In the trial report below, copy word for word the part that opens with the words containing "Deanna Cardenas said" and closes with "complex parking lot.".

*Exercise passage*
"""
Deanna Cardenas said it was around 2:30 a.m. when banging on her front door roused her from sleep. Cardenas described the alleged victim as, "frantic, shaking all over" and begging her to call police as she crouched on the porch as if hiding from someone.

Former Texarkana, Ark., Police Department officer Levi Saxby testified that he could barely understand the woman when he approached her on the porch of the Cardenas' home on Fairview and that she "appeared to have just suffered a major trauma."

A body-camera video played for the jury showed the victim sobbing hysterically as she covers her face with her hands. Saxby can be heard asking emergency dispatchers to initiate a "Be On the Lookout" to other officers after being told of the car theft. The woman's car was discovered two days later in a Texarkana, Ark., apartment complex parking lot.

The woman described her attacker as either white with very tan skin or Hispanic, though something about his speech made her think he might be African American. The woman was driven by her pastor and church friends to CHRISTUS St. Michael's Health System for treatment at about 4:45 a.m. The woman said that after waiting hours in the emergency room, she endured an invasive and uncomfortable sexual-assault examination which began at 7:15 a.m.

"It was like a second rape," the woman testified.

The alleged victim testified she was shocked when Texarkana, Ark., Detective Jason Haak called her days after the attack and asked if she recognized the name Vasquez Hayes. The woman said her former home on Dudley Street is so close to the Apostolic Lighthouse Church, where she taught from approximately 2006 to 2009, that some of the younger children thought she lived at the church. The woman said Hayes, who was about 12 when he was a student, was among many youngsters who regularly visited her home and was taken horseback riding by her ex-husband.

Demetri Tommie, 18, testified under questioning from Chief Deputy Prosecuting Attorney Chuck Black that he has been friends with Hayes since he was a young child, attending the same school and church. Tommie said that as a child, Hayes would often say he was going to marry the alleged victim and that Hayes allegedly had an obsession with her that hadn't passed with age. Tommie said Hayes repeatedly talked of his desire for the alleged victim during a fishing trip about a week before the alleged rape.

Under cross examination by Little Rock lawyer Lawrence Walker, Tommie said Hayes continued to steer their "guy talk" back to his former teacher, stopping only when Hayes received a call from his wife telling him it was time to come home. Tommie testified under questioning from Black that Hayes borrowed an air soft pellet pistol from him about two days before the alleged assault, claiming he planned to use it to play a joke on a friend. Under questioning from Black, Tommie identified a photo of a pistol recovered from the victim's car as the one he loaned to Hayes.

After placing the jury in an evening recess, Circuit Judge Carlton Jones addressed a motion for a mistrial made by Walker and his co-counsel, Crystal Okoro of Little Rock. The defense complained that Mitchell referred to the alleged victim as "victim" during her questioning of the nurse who examined the woman. Jones granted a pretrial motion before trial, which had directed the prosecutors to refer to the woman as, "complainant, complaining witness, or alleged victim."

Black pointed out that Mitchell was referring to a medical report that refers to the woman as a sexual assault victim. Jones reviewed case law specifying that a mistrial is an extreme remedy to be used only when an error has deprived a defendant of a fair trial. Jones denied the motion and Walker and Okoro declined to have the jury hear an instruction that could more firmly root the controversy in their minds.

Witness testimony is expected to continue this morning at the Miller County courthouse. For each of two counts of rape, Hayes faces 10 to 40 years or life if convicted. Aggravated residential burglary, aggravated robbery and kidnapping are punishable by 10 to 40 years or life as well. For theft involving the woman's stolen car, Hayes faces three to 10 years in prison and a fine up to $10,000 if convicted. For theft involving the woman's debit card and ATM withdrawal, Hayes faces up to six years in prison and a fine up to $10,000.
"""
*Material supplied*
"""
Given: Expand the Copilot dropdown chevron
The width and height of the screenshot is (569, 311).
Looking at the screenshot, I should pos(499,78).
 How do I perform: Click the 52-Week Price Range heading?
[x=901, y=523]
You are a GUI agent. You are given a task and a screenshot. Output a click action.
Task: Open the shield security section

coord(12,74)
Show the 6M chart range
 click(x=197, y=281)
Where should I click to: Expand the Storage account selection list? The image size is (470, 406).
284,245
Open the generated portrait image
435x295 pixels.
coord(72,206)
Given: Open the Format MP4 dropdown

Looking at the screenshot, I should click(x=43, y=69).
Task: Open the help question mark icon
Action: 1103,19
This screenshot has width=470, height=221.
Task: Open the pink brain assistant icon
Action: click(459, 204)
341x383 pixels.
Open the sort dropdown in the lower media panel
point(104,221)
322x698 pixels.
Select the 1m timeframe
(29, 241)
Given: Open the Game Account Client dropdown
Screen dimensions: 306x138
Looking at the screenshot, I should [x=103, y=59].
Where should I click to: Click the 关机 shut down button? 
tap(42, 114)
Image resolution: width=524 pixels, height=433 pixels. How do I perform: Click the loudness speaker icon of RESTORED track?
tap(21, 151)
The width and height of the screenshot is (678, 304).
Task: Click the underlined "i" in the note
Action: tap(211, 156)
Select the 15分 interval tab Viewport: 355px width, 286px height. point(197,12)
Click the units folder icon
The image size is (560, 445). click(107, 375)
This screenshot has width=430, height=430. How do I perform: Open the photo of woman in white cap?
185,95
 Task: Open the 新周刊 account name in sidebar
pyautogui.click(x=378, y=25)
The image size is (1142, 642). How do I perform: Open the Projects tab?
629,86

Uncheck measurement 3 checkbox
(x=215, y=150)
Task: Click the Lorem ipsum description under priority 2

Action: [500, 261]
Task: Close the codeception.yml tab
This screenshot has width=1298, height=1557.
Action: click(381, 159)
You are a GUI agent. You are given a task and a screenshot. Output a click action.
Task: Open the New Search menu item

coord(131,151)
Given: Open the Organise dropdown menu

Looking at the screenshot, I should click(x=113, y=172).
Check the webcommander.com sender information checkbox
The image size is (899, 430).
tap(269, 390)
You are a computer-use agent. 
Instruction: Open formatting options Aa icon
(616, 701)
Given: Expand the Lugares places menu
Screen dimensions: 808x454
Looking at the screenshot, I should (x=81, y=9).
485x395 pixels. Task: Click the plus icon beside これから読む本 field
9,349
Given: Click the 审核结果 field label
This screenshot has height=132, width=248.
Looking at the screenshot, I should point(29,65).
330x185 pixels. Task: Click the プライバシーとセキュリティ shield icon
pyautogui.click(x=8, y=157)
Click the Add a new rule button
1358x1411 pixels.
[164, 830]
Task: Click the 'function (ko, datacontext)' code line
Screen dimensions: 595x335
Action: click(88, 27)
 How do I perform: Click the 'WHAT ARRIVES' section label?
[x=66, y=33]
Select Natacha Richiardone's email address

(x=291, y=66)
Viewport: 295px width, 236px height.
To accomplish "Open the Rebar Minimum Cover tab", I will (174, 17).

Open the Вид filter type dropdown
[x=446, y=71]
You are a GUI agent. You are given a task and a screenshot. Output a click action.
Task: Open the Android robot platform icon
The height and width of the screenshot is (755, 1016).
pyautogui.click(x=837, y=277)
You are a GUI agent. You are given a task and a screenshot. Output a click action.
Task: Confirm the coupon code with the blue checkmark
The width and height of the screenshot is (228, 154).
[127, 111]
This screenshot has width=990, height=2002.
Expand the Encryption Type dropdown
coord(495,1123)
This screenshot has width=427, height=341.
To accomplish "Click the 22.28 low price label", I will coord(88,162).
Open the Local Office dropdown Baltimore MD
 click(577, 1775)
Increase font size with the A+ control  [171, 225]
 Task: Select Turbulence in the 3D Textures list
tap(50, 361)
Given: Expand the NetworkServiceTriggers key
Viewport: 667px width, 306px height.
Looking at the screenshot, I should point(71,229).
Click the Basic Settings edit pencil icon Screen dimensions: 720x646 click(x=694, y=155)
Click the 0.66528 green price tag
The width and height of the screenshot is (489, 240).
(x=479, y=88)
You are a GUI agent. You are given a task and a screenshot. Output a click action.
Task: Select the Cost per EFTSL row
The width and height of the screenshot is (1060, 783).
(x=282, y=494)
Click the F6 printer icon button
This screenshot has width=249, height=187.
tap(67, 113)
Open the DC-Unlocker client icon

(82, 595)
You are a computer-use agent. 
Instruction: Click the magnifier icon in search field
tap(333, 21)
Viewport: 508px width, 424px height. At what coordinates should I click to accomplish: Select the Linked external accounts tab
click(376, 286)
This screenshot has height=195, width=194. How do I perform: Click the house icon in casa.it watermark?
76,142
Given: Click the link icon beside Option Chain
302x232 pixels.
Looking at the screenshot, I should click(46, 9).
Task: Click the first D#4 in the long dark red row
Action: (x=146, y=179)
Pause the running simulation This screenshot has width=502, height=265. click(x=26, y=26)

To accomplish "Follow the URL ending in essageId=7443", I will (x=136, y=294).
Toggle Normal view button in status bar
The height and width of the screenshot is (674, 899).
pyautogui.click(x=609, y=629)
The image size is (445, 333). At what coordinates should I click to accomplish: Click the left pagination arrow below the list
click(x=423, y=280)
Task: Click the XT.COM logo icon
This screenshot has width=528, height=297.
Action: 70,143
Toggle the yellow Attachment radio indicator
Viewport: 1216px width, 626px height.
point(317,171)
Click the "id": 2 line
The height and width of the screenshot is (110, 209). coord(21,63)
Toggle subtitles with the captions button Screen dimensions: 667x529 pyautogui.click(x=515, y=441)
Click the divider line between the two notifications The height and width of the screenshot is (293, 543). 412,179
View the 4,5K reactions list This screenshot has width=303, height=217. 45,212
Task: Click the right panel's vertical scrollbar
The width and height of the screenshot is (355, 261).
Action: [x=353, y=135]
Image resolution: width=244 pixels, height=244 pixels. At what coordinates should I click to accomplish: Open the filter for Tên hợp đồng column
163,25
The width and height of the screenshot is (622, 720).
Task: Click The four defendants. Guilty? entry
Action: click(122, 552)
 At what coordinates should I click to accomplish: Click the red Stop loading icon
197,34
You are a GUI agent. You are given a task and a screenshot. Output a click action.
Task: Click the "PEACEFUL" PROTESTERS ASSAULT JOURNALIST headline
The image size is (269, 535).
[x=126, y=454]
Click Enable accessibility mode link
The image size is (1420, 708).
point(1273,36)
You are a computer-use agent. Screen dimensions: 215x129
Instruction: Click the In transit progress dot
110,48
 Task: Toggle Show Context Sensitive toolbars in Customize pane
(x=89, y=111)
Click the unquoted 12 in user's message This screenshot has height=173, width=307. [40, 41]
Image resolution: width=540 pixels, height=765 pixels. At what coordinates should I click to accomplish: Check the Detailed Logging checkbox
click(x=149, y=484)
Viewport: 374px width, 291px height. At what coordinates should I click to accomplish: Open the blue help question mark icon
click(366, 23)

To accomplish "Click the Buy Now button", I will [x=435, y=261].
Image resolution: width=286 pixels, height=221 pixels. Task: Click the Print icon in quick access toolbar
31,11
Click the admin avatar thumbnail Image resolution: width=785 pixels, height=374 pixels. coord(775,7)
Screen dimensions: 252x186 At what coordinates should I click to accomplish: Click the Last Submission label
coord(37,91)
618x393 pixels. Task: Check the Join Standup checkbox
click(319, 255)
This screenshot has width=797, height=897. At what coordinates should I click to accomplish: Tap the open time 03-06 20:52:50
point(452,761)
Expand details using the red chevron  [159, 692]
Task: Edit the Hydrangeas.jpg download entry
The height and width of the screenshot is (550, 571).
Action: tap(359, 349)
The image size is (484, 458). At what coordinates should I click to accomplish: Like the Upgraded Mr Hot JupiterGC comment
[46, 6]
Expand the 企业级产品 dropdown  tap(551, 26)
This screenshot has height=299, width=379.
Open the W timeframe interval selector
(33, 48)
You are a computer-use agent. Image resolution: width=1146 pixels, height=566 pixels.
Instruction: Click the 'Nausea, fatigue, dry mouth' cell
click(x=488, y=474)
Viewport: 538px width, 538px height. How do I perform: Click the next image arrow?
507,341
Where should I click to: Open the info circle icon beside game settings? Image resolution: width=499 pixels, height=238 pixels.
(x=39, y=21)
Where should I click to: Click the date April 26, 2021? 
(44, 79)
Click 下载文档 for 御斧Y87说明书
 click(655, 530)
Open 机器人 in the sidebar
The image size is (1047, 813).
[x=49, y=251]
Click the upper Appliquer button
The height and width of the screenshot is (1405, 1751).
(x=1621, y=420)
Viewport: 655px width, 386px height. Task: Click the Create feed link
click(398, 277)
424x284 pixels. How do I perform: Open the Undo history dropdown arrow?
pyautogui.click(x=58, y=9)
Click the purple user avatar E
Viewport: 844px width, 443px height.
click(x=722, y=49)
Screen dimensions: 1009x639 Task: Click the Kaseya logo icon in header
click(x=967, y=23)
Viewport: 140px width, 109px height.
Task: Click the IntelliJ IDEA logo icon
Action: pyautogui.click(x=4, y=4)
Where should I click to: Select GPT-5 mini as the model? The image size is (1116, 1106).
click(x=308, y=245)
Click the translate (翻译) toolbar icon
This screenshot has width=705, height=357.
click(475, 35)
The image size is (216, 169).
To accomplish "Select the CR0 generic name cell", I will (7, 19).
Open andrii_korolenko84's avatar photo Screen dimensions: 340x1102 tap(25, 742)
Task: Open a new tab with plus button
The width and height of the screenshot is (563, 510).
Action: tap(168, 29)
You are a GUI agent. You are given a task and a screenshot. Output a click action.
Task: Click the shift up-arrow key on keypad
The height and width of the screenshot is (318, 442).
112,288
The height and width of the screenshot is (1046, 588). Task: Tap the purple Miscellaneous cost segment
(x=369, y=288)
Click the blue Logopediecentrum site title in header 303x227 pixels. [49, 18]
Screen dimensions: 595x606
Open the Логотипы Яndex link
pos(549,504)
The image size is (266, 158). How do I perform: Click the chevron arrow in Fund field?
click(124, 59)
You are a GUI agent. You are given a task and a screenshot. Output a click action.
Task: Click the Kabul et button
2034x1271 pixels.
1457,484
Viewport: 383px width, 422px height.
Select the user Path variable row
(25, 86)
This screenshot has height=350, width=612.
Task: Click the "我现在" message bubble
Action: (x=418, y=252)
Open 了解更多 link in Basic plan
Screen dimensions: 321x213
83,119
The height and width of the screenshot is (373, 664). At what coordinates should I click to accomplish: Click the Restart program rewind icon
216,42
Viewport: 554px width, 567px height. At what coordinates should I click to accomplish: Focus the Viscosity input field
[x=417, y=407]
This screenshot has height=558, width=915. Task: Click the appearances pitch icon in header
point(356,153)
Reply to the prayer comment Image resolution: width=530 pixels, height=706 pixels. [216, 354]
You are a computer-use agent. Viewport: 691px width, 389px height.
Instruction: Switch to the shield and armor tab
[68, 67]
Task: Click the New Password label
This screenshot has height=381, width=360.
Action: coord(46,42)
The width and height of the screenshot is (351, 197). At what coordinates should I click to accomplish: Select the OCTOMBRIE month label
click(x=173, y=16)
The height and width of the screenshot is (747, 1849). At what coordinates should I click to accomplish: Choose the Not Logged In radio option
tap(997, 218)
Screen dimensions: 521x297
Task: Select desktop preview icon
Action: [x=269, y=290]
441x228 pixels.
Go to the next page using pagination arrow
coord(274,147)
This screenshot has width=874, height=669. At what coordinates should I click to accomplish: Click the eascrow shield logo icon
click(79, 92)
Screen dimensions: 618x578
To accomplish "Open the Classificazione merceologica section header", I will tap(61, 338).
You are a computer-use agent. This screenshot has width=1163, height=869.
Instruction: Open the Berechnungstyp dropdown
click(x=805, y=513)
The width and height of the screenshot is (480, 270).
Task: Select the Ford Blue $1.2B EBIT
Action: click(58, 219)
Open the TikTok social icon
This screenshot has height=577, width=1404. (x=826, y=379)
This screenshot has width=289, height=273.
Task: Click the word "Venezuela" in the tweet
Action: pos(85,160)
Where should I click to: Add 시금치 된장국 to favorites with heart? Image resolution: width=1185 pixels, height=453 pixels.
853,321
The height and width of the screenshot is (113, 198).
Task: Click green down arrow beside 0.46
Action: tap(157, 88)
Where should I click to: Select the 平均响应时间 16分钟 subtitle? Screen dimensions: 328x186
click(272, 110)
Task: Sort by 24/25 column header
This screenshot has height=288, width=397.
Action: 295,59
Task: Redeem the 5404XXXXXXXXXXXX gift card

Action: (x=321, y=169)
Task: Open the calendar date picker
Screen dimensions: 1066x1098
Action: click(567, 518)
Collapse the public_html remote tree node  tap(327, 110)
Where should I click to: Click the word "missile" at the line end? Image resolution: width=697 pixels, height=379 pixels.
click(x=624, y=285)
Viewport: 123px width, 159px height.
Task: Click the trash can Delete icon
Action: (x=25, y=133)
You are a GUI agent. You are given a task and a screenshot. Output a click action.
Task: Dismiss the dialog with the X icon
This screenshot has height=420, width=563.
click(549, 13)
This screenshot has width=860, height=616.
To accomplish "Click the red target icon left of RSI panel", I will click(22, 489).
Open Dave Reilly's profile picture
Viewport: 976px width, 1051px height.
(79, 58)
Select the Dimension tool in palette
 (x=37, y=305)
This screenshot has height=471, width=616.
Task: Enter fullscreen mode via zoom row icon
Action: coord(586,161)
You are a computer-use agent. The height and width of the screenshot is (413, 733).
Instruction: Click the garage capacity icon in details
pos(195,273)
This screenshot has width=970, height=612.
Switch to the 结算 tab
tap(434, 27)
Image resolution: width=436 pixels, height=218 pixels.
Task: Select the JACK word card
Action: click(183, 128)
"""
*Task output*
Deanna Cardenas said it was around 2:30 a.m. when banging on her front door roused her from sleep. Cardenas described the alleged victim as, "frantic, shaking all over" and begging her to call police as she crouched on the porch as if hiding from someone.

Former Texarkana, Ark., Police Department officer Levi Saxby testified that he could barely understand the woman when he approached her on the porch of the Cardenas' home on Fairview and that she "appeared to have just suffered a major trauma."

A body-camera video played for the jury showed the victim sobbing hysterically as she covers her face with her hands. Saxby can be heard asking emergency dispatchers to initiate a "Be On the Lookout" to other officers after being told of the car theft. The woman's car was discovered two days later in a Texarkana, Ark., apartment complex parking lot.